Selected excerpt:
# # # # # # #

Although new understandings of the Black American religious landscape have developed in recent years, still the words of Charles Long hold relevance some twenty-five years after they were first published. Long suggests that "what we have in fact are two kinds of studies: those arising from the social sciences, and an explicitly theological apologetic tradition." He continues: "This limitation of methodological perspectives has led to a narrowness of understanding and the failure to perceive certain creative possibilities in the black community in America."6 The efforts of this explicitly theological apologetic tradition are limited to the Christian context and apologies for the liberative content of the Gospel message. The dilemma most relevant to my argument caused by this apologetic theology is the manner in which its hegemonic tone deadens the complexity of Black religious experience. Other less visible aspects of Black religious life are ignored or marginalized because they threatened the ideological stability of the Church and by extension the thinkers who seek its sanction.7 The words of religious studies scholar Joseph Washington point to this assumed ontological link between African Americans and Black Christian churches. He writes:

  • In the beginning was the black church, and the black church was with the black community, and the black church was the black community. The black church was in the beginning with the black people; all things were made through the black church, and without the black church was not anything made that was made. In the black church was life; and the life was the light of the black people.8

Washington’s comment, tied in tone and form to Christian scripture, too intimately links together African American collective life and one form of religious conduct. By extension, if one is black, one is Christian; hence embracing other forms of religious experience place one outside the recognized borders of the Black family. This is problematic and should give pause, particularly for African American humanists who are excluded by such unfounded assertions. In part, the problem is one of definitions.

In earlier discussions, I have made use of Paul Tillich’s dynamic notions of ultimate orientation and ultimate concern to define religion in more useful ways. However, Tillich’s work assumes a singularity that does not fully capture my sense of religious diversity. To better express my sense of religious plurality, I now make use of Gordon Kaufman’s recent work. Simply put, religion is that which provides orientation or direction for human life, "for life in the world, together with motivation for living and acting in accordance with this orientation—that is, would gain, and gradually formulate, a sense of the meaning of human existence."9 In terms of praxis or movement through the maze of life (e.g., the problem of evil), religion helps individuals and groups live in beneficial ways, in light of life-altering (hence theological) questions that are not easily addressed through skills and resources associated with the patterns of actions learnt and acted out from infancy through adulthood.10 Through the ritual structures and symbolic sources provided in various religions, humans give their thought and actions meaning. Therefore, religion at its core is a process of meaning making. As a note of clarification, I am not suggesting that this orientation moves us toward the "sacred" as it is conceived in traditional ways. Instead, this is orientation toward "reality" conceived in very broad and general ways. Because of this framework, both "theistic" and "non-theistic" forms of religious expression and experience constitute religion because religion, simply understood, spreads beyond the traditional boundaries of Christian formations. In short, religion entails "underlying resources of meaning and ritual that inform and fund the ongoing living and dying in a culture as a whole."11 With religion so conceived, there is no need for religious traditions to fight for supremacy because the needs of various human communities are complex and varied enough to allow for a plurality of religious traditions. One tradition does not "replace" others. Instead each contributes to the diversity that characterizes the religious terrain of the United States.

# # # # # # #

Supplied material:
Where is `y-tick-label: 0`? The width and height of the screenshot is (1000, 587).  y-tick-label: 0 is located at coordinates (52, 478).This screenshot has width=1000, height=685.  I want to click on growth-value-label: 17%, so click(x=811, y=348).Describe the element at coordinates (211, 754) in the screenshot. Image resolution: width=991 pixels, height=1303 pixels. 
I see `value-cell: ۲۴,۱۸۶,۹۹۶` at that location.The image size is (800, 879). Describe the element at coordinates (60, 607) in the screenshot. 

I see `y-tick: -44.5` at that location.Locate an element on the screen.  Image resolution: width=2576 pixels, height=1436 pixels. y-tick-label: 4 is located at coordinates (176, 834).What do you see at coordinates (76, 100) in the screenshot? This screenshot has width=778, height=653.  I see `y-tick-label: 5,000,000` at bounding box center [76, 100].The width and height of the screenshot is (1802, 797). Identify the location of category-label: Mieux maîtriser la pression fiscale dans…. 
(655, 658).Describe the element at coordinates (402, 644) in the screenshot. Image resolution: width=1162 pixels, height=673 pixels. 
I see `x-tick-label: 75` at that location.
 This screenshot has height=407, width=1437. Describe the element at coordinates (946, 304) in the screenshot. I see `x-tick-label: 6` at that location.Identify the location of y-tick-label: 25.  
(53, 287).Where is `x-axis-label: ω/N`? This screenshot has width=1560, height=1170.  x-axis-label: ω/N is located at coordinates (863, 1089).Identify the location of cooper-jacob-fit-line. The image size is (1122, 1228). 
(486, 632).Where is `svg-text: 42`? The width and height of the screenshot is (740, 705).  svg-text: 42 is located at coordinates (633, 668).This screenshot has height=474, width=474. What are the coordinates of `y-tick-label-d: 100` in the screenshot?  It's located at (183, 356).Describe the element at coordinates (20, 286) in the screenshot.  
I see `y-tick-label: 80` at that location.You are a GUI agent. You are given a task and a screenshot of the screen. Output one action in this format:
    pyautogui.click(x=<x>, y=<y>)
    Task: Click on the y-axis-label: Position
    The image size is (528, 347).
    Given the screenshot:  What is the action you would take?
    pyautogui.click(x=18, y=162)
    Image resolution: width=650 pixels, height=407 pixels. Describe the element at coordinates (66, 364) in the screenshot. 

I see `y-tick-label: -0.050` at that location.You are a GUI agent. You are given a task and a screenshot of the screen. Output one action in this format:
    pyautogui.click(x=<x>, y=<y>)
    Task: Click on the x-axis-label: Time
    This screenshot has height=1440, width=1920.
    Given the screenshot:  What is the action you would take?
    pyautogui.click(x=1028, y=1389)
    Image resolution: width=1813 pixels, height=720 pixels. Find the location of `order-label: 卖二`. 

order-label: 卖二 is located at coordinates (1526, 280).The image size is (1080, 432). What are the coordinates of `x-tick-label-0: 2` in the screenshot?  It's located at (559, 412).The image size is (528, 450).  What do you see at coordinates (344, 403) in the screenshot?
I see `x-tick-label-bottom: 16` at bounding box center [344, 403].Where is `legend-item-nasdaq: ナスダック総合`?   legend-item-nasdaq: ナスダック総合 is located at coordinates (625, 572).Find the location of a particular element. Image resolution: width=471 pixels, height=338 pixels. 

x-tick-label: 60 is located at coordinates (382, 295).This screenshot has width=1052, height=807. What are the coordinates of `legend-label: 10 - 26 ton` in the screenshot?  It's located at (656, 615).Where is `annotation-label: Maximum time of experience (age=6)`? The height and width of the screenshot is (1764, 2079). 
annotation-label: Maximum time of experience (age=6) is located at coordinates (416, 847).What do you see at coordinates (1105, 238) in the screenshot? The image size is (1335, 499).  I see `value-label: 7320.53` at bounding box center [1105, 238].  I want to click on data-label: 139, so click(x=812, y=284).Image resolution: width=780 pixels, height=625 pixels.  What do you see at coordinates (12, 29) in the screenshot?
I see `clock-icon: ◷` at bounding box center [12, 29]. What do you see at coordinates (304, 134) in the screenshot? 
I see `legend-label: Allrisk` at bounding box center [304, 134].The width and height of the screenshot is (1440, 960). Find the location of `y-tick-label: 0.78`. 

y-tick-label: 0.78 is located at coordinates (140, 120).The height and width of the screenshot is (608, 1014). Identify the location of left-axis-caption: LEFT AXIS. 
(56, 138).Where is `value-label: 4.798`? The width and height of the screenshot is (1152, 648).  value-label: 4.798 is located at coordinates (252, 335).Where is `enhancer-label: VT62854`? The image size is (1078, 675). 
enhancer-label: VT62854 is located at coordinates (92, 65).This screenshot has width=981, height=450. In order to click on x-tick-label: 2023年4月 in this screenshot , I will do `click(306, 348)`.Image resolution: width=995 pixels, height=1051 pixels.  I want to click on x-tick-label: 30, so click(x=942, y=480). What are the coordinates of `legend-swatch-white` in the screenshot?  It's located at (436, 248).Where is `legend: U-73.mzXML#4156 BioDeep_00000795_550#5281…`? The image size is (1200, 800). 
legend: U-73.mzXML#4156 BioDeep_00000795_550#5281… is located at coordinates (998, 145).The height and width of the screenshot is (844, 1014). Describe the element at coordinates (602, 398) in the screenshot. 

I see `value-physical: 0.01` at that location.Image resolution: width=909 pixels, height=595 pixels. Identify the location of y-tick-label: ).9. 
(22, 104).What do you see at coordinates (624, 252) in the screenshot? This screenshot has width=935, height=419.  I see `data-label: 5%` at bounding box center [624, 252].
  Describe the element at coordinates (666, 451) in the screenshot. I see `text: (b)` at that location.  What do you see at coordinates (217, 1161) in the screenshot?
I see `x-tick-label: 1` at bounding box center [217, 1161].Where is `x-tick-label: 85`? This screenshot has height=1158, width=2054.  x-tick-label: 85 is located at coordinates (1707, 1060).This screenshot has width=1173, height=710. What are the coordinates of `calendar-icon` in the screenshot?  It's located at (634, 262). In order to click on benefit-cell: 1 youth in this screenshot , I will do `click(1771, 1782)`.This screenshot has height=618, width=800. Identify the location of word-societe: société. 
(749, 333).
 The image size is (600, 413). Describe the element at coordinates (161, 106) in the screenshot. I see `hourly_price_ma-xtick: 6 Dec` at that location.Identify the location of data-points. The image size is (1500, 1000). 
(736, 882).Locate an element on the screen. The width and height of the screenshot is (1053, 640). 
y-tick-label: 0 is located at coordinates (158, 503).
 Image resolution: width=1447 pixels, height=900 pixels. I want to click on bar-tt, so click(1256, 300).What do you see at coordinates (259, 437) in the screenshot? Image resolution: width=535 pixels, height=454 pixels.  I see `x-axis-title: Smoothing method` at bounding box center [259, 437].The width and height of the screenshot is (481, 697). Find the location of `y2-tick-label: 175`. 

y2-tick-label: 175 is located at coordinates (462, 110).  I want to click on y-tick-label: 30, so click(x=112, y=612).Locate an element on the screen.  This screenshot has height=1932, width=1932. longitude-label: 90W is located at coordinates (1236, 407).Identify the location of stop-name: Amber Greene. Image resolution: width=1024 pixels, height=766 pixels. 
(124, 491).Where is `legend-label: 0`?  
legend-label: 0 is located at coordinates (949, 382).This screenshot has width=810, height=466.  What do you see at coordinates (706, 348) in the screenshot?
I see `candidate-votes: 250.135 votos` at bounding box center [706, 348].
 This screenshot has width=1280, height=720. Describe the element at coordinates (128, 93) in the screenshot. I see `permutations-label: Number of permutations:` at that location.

# # # # # # #

Task item A:
In the excerpt on Black American religious life, rewrite the paragraph beginning "Washington’s comment, tied in tone and form" as a shorter bulleted list that keeps its main points.
Task item B:
In the excerpt on Black American religious life, whose recent work does the writer use to better express a sense of religious plurality?
Task item C:
Carry on the excerpt on Black American religious life from the point where it ends.

Task answer A:
- Washington’s comment echoes Christian scripture and ties African American collective life too closely to one form of religious conduct.
- It implies that being Black means being Christian, which places those with other religious experiences outside the Black family.
- This is problematic, especially for African American humanists, whom such unfounded claims exclude.
- Part of the problem is one of definitions.

Task answer B:
Gordon Kaufman's.

Task answer C:
I do acknowledge, however, that this definition is broad in ways that allow for the inclusion of structures and activities that few are initially comfortable considering religious. In response to this, I argue that there is no real benefit in guarding the gates, so to speak. If we are the slightest bit pragmatic and liberation minded, is not the function of religious practice more important than definitions and arguments that are semantic in nature? What is the real benefit of narrowing the parameters of recognized religious practice? Is the myopic identity that narrow definitions allow "mainstream" communities to achieve worth the effort and isolation entailed? Should not the quest for liberation and healthy life options take precedence over labels and stilted definitions?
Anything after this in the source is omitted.